Copy out the entries word for word, starting with the line that contains "Where should I" and ending after the line that contains "tap(1336, 148)".

**Dataset records**:
++++++++
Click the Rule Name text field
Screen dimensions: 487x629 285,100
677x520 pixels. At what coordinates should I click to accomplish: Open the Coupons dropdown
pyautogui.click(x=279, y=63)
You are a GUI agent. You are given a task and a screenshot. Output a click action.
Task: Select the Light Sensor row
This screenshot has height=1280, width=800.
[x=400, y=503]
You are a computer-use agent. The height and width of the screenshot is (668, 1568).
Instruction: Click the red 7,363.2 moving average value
++++++++
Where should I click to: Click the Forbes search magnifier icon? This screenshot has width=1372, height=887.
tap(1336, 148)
++++++++
**Written solution**:
Where should I click to: Click the Forbes search magnifier icon? This screenshot has width=1372, height=887.
tap(1336, 148)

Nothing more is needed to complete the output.